Anselmo era guapo, hermoso dirían algunos, y sabía sacar partido de su
particular belleza; no era muy de mirarse en espejos ni en abalorios plateados
pues su atractivo natural no lo precisaba; conocedor de un cuerpo bien formado,
no pasaba desapercibido a poco que se arreglara y ya se sabe que Anselmo era hombre
de buen vestir, doncel en épocas pasadas. La naturaleza había sido bondadosa
con aquel cuerpo que, sin dedicar mucho tiempo a su cuidado, lucía como las
flores en primavera; de aromas frescos, toda su piel despedía una fragancia
embriagadora y por tanto, su sola presencia era capaz de perfumar el ambiente
en el que se movía. Olía a inciensos exóticos y su tocar era delicado pero
firme. Así era Anselmo, un adonis sin igual, ya se lo decían desde pequeño, “contigo
rompieron el molde” consiguiendo embellecer la belleza.
Era un David hecho mortal y si hubieran coincidido en la misma época,
seguro habría sido el modelo en el que se inspiró Miguel Ángel para tan famosa
escultura; ante tal derroche de perfección anatómica, no era raro que Anselmo
estuviera muy solicitado entre las
mujeres, y no solo entre estas. Años atrás fue muy de bailar fino y elegante,
asiduo a locales donde se practicaba el baile de salón, siempre acudía trajeado
para la ocasión con chaqués y fracs de lo más refinado, sus chalecos eran
distinguidos y llamaban la atención por su variedad de estampados; dominaba
varios estilos pero sus preferidos eran el Fox-Trot y el Valls vienés en el
cual era un fenómeno.
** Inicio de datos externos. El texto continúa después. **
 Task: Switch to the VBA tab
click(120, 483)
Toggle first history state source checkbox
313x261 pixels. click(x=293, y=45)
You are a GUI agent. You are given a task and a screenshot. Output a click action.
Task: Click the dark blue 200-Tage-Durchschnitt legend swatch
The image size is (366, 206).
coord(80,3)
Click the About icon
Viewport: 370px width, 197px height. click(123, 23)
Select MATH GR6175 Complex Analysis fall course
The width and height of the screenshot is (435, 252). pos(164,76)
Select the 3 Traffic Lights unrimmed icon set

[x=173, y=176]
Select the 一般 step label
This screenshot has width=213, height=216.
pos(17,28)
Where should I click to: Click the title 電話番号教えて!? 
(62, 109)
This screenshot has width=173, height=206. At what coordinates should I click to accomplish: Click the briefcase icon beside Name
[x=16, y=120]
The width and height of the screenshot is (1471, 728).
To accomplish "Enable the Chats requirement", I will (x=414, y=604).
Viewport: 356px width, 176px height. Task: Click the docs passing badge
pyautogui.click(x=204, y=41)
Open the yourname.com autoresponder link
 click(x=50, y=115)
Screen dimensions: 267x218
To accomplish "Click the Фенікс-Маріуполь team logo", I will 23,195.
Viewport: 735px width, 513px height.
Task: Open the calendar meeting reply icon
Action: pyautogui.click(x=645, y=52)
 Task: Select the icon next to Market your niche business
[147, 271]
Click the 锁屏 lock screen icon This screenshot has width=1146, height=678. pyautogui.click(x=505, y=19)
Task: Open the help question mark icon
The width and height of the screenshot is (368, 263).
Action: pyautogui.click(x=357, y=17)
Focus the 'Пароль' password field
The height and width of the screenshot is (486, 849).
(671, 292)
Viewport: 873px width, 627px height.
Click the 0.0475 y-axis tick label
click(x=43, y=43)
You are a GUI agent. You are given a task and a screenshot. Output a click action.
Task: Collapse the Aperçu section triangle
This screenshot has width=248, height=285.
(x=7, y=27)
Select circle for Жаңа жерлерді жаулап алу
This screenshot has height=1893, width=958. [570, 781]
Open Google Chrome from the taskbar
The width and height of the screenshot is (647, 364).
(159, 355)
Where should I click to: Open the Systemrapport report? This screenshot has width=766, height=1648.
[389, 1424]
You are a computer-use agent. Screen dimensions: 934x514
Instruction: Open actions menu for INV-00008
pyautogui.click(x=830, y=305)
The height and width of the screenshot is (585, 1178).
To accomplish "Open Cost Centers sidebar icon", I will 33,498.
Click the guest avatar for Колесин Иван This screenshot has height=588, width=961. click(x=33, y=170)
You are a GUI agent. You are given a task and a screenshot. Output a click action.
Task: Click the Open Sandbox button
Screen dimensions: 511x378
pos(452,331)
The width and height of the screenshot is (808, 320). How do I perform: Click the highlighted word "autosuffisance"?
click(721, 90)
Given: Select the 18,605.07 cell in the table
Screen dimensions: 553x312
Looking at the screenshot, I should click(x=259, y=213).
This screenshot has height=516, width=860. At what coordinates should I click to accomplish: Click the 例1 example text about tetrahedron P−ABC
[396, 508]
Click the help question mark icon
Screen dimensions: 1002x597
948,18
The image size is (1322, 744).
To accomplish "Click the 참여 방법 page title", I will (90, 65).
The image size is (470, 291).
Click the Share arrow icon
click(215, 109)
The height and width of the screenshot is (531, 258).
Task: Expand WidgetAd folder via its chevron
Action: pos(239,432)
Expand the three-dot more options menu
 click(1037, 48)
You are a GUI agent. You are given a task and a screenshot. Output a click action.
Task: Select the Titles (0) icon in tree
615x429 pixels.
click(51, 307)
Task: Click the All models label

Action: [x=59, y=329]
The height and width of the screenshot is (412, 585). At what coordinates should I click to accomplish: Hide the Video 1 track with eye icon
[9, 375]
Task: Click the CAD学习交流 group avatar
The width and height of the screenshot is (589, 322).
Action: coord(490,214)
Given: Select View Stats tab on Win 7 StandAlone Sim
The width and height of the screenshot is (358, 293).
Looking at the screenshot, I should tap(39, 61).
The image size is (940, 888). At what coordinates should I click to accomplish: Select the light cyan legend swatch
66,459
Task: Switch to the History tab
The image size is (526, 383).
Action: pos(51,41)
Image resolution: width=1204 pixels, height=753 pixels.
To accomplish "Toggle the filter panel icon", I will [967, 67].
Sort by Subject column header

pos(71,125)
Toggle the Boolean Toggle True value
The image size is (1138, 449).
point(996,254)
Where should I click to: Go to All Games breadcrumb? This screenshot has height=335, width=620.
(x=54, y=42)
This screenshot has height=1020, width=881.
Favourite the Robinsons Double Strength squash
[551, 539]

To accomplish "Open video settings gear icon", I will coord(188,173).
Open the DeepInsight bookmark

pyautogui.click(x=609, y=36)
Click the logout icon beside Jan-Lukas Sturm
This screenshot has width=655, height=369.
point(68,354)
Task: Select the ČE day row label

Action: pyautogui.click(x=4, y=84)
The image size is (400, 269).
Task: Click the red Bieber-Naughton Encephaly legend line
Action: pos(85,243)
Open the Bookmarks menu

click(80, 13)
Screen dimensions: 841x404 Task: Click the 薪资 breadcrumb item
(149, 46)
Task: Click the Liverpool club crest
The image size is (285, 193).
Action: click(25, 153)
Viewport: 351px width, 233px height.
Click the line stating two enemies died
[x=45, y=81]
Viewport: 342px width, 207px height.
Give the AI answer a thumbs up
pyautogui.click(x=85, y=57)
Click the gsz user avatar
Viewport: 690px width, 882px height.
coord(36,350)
Sabía compenetrarse con sus parejas a poco que calentara
motores y verlos en acción recorriendo la pista era todo un espectáculo para
los sentidos.
Las pistas de bailes eran su escaparate en aquellos ambientes de ocio, allí lucía sus
muchas cualidades danzantes y su saber estar, nunca perdía la compostura
luciendo una atractiva sonrisa que llegaba a enamorar; aquellos locales eran su
coto de caza y en ellos se movía como dueño y señor. Nunca tomaba la
iniciativa, tan solo se dejaba ver, su peculiar magnetismo hacía el resto;
siendo como era un cazador de amor, era él, el acechado por sus víctimas, las
cuales sin reparo revoloteaban a su alrededor exhibiéndose e intentando llamar
su atención.
Anselmo era muy de comer la boca y buscar la lengua besada, daba besos apasionados,
él si sabía besar; gustaba de besar labios carnosos y sonrosados pues en el
fondo era un besucón empedernido. De joven se dejó enseñar en lo íntimo por un
ama de llaves entrada en años y entre sus brazos aprendió todos los secretos de
las artes amatorias, hoy en día se le consideraba un experto amador. Él, hombre
de relaciones, tenía mucho mundo vivido a sus cuarenta años, era muy de
detalles con las mujeres, sabía ganárselas.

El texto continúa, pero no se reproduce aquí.